## Aim
Gather every line of the material below that contains the string "Instruction". Case matters, so a line counts only if the capitalization also matches.

## begin Working data

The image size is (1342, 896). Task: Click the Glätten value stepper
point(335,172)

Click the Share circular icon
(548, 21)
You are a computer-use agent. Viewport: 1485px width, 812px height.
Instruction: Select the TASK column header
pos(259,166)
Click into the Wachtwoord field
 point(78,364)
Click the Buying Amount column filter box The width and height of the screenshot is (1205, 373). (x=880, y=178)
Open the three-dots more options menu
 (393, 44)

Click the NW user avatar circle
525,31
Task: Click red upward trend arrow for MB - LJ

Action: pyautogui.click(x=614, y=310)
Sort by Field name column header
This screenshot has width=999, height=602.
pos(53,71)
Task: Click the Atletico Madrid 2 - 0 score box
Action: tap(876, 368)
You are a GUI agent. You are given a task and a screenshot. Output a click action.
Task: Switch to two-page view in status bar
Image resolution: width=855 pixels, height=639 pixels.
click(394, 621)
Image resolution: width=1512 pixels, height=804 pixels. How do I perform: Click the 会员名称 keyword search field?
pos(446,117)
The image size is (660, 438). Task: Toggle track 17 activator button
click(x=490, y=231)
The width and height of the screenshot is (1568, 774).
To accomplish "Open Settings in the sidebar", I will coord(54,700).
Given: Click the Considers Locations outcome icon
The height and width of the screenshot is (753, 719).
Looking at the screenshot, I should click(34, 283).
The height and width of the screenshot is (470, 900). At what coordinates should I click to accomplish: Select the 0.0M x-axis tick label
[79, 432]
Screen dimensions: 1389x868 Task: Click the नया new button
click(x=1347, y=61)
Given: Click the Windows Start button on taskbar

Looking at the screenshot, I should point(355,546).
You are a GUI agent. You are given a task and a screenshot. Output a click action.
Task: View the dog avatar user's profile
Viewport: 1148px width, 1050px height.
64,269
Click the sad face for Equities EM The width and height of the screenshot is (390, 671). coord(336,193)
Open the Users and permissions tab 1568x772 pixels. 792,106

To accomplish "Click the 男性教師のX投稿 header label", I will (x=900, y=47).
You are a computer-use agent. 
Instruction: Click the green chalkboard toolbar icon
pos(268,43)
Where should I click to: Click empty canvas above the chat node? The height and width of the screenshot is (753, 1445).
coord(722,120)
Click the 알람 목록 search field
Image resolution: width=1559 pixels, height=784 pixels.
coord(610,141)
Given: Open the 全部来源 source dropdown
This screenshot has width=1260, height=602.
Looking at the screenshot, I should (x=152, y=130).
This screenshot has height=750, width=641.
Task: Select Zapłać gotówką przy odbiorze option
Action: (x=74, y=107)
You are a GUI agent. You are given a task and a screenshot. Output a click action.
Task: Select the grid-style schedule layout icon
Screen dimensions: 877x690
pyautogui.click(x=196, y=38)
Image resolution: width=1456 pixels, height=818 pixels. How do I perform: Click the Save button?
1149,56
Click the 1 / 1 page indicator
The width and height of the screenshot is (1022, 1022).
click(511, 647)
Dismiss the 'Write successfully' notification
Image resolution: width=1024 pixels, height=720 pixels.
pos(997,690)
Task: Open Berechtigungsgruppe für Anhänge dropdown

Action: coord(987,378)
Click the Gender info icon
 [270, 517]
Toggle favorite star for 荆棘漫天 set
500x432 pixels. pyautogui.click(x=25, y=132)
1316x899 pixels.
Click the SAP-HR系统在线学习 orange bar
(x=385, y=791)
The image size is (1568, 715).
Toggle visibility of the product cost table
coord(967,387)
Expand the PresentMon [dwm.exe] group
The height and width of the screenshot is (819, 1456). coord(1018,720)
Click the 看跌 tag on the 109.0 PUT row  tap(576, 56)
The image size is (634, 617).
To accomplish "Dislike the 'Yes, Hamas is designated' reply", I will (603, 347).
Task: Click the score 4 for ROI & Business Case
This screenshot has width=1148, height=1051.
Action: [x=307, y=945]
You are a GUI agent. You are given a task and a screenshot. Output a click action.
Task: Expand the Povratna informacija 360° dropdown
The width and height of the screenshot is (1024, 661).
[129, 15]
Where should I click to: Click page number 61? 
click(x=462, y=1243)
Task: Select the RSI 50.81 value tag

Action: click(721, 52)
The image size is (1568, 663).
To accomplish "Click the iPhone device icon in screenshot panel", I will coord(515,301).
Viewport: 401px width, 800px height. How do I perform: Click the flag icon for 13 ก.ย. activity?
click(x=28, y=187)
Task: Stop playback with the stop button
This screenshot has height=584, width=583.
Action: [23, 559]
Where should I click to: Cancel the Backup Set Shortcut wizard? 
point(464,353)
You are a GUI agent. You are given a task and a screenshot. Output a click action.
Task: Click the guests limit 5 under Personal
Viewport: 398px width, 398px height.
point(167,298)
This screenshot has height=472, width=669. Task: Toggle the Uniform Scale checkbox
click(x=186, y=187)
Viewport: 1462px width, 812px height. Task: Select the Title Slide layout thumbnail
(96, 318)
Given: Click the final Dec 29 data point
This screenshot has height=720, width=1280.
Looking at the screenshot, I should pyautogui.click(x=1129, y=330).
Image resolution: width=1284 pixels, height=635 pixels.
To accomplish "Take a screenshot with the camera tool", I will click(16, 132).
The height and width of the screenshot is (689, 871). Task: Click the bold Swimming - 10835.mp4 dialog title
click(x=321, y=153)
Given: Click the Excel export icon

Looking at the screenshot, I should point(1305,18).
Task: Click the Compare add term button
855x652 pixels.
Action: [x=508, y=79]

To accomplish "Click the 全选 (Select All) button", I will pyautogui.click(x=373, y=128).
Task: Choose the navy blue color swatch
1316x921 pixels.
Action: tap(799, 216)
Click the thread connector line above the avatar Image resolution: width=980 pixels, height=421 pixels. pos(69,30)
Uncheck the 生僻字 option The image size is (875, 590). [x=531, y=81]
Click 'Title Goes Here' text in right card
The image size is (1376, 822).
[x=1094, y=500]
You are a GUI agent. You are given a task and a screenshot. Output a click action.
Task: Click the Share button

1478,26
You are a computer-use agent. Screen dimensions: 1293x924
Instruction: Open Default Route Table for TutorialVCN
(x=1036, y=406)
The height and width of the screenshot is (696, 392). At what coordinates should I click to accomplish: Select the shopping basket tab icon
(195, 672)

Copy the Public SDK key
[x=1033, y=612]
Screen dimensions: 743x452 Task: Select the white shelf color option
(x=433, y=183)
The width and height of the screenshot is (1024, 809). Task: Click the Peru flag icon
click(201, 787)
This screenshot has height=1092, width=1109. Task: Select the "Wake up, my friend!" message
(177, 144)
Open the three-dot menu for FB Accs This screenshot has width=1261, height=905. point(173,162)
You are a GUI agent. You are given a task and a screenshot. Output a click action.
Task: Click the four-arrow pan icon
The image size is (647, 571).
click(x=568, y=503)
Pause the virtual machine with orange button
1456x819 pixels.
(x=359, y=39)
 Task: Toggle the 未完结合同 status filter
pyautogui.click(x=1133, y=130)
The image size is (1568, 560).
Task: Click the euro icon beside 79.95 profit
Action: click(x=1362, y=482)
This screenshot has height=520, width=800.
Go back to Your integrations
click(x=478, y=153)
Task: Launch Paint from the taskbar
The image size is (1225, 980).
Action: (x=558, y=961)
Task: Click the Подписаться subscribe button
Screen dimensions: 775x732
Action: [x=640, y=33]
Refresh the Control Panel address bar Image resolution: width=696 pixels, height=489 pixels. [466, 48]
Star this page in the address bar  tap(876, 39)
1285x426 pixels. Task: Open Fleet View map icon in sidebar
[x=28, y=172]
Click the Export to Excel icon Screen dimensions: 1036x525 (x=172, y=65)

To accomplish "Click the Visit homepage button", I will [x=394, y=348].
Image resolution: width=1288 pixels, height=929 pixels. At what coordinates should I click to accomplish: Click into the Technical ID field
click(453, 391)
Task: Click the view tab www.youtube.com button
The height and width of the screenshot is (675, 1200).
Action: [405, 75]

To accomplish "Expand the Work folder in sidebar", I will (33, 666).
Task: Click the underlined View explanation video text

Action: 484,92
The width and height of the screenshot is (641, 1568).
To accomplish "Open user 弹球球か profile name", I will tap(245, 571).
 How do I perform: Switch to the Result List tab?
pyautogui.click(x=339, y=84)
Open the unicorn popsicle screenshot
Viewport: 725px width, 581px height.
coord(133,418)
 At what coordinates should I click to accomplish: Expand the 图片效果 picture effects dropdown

## end Working data

## Answer below
Instruction: Select the TASK column header
Instruction: Click the green chalkboard toolbar icon
Instruction: Open Default Route Table for TutorialVCN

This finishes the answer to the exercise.